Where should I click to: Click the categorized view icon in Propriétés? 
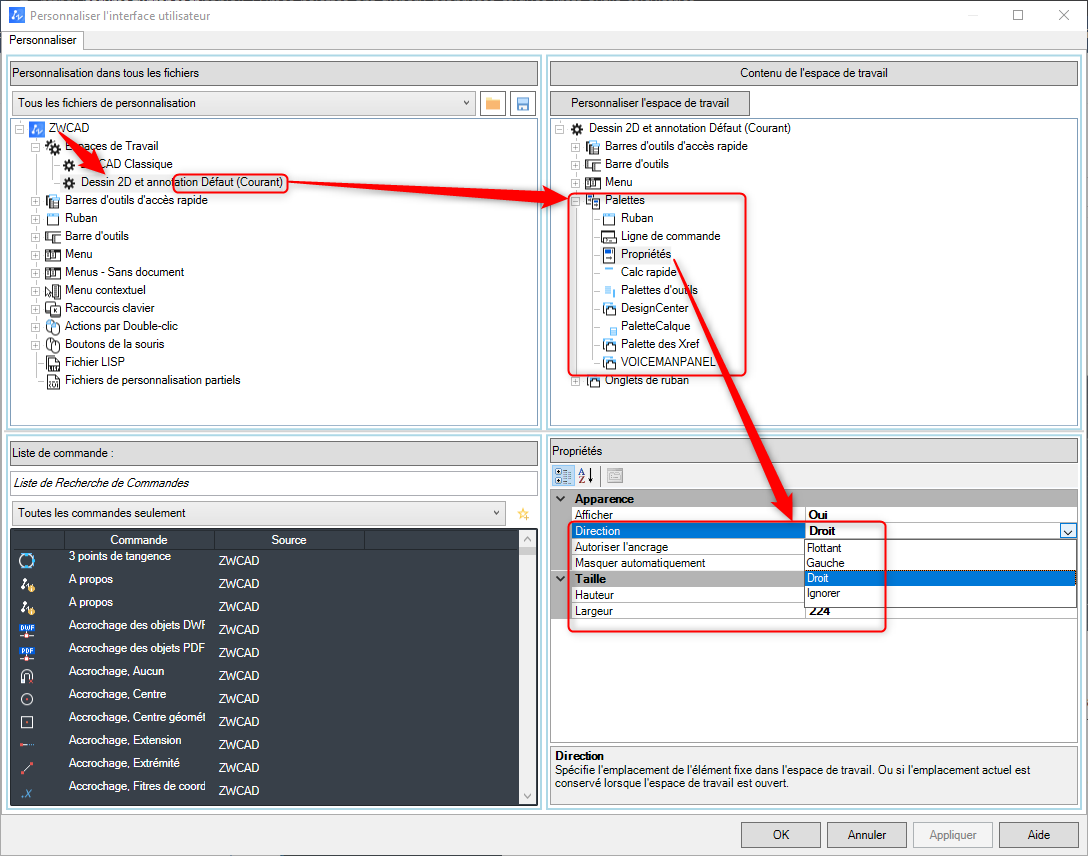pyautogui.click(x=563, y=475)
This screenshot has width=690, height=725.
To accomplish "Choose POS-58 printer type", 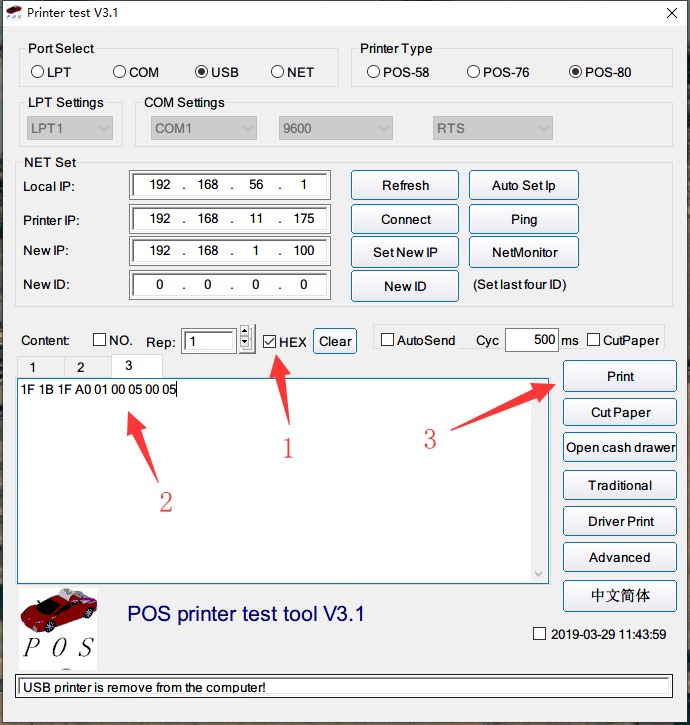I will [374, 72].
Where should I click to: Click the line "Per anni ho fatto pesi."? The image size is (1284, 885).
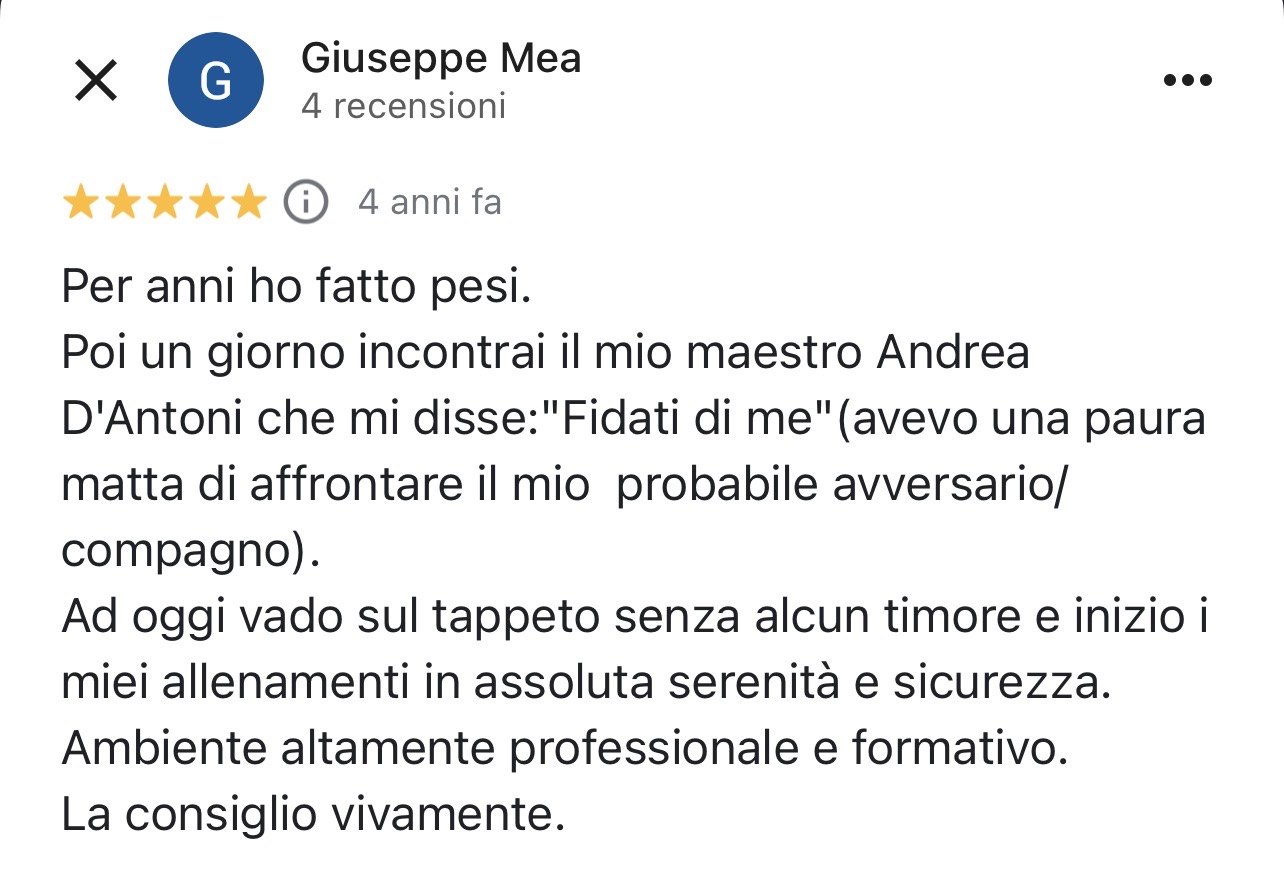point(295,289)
◇ ◇ ◇ ◇ ◇ ◇ ◇
WHAT IS NEEDED
Nothing but the lines from the one that holds "Where should I click to: Click the line" through the end of the data should appear, written out exactly, without pictures.

ANSWER FOR THIS EXERCISE
Where should I click to: Click the line "Per anni ho fatto pesi."? The image size is (1284, 885).
point(295,289)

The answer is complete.